Fachada da residência de João Doria, onde foi convocada Virada Cultural alternativa - Rivaldo Gomes - 24.jan.2017/Folhapress
Fachada da residência de João Doria, onde foi convocada Virada Cultural alternativa Imagem: Rivaldo Gomes - 24.jan.2017/Folhapress

Marcos Sergio Silva

Do UOL, em São Paulo

21/04/2017 04h00

A sentença publicada por um juiz do Tribunal de Justiça de São Paulo no dia 6 de abril deste ano não serviu para que um embate jurídico e virtual travado desde dezembro entre os advogados do prefeito de São Paulo, João Doria, e uma página de Facebook chegasse ao fim.

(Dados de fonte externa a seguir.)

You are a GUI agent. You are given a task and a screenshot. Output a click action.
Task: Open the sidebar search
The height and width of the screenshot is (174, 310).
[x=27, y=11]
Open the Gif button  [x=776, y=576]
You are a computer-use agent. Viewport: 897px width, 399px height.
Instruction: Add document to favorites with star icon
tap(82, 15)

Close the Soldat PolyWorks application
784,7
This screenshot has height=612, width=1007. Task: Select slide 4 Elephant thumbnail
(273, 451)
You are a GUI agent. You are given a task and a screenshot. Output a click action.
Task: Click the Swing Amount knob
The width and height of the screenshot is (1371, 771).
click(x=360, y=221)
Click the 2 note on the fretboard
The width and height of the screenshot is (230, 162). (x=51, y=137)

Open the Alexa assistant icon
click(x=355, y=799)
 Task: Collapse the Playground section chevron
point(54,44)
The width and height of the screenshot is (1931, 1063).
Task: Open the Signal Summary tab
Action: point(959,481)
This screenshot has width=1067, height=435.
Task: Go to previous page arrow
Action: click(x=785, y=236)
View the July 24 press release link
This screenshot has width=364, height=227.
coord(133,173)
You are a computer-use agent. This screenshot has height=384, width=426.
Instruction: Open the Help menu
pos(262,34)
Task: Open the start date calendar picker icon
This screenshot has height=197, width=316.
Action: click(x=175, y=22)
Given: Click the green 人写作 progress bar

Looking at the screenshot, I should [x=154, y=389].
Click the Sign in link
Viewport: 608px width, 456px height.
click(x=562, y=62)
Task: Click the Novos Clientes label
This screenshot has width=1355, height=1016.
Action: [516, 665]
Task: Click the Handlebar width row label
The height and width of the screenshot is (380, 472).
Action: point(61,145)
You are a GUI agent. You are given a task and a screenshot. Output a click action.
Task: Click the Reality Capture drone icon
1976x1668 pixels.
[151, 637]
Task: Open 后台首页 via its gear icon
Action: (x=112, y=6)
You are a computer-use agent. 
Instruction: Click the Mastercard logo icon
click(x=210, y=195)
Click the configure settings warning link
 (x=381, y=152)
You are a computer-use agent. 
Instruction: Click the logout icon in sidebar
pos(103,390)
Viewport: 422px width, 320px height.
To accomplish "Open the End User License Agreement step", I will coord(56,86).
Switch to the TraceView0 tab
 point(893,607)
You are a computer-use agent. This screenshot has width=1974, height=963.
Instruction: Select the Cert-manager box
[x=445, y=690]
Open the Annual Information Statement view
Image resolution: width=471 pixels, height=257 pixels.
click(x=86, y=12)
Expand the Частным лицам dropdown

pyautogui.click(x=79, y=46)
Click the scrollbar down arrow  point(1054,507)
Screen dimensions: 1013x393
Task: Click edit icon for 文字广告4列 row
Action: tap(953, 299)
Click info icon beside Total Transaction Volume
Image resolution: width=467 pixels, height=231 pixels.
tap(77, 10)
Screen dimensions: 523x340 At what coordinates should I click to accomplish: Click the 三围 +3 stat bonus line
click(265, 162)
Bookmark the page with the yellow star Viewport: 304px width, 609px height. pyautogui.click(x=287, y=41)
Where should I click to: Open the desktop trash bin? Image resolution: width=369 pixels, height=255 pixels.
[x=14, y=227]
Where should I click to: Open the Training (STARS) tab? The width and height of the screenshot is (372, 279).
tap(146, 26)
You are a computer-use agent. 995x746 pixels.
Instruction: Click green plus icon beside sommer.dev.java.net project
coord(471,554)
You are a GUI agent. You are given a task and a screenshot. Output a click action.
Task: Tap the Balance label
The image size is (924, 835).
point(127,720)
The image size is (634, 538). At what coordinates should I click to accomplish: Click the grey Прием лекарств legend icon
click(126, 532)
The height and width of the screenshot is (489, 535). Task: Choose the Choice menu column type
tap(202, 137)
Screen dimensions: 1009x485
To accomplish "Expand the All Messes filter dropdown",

De acordo com a decisão do juiz Fernando Henrique de Oliveira Biolcati, o evento “Virada Cultural na Casa de João Dorian (sic)”, da página “Deixe a Esquerda Livre”, programado para o dia 13 de maio de acordo com publicação na rede social, poderia acontecer --e a página continuar no ar--, mas o Facebook deveria fornecer a identificação das máquinas que organizaram os encontros, os textos e os memes publicados. O evento tem 6.600 pessoas confirmadas e cerca de 15 mil interessadas.

Essa orientação de Biolcati é contrária ao que determina o artigo 22 do Marco Civil da Internet. Segundo a lei 12.965, de 23 de abril de 2014, a parte interessada pode requerer “o fornecimento de registros de conexão ou de registros de acesso a aplicações de internet”, desde que haja indícios de ocorrência de ilícito. O juiz, no entanto, entendeu na mesma decisão que a manifestação é legal.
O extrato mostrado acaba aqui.